Start of Dataset

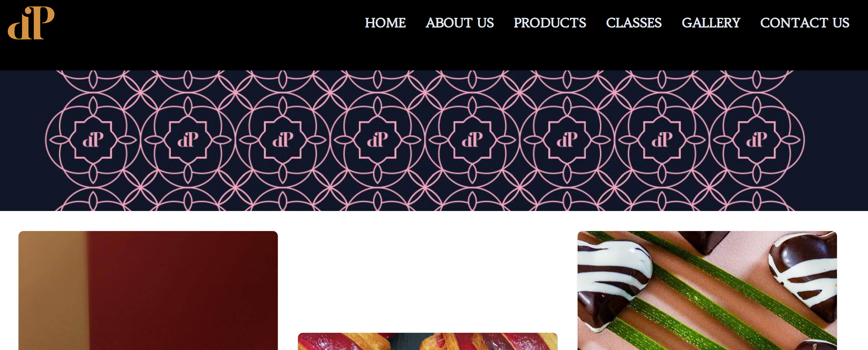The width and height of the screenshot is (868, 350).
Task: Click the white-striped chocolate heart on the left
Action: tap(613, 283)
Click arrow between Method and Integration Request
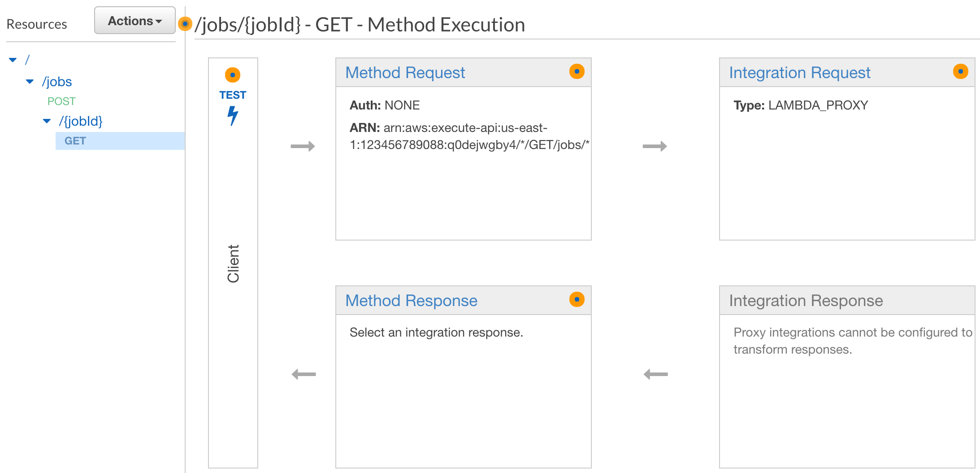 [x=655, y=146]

End of Dataset

# [Description of the task]
Please give again, word for word, the lines from the one containing "Click arrow between" through the last line of the listing above, inclusive, and leave out pictures.

# [Expected output]
Click arrow between Method and Integration Request
 [x=655, y=146]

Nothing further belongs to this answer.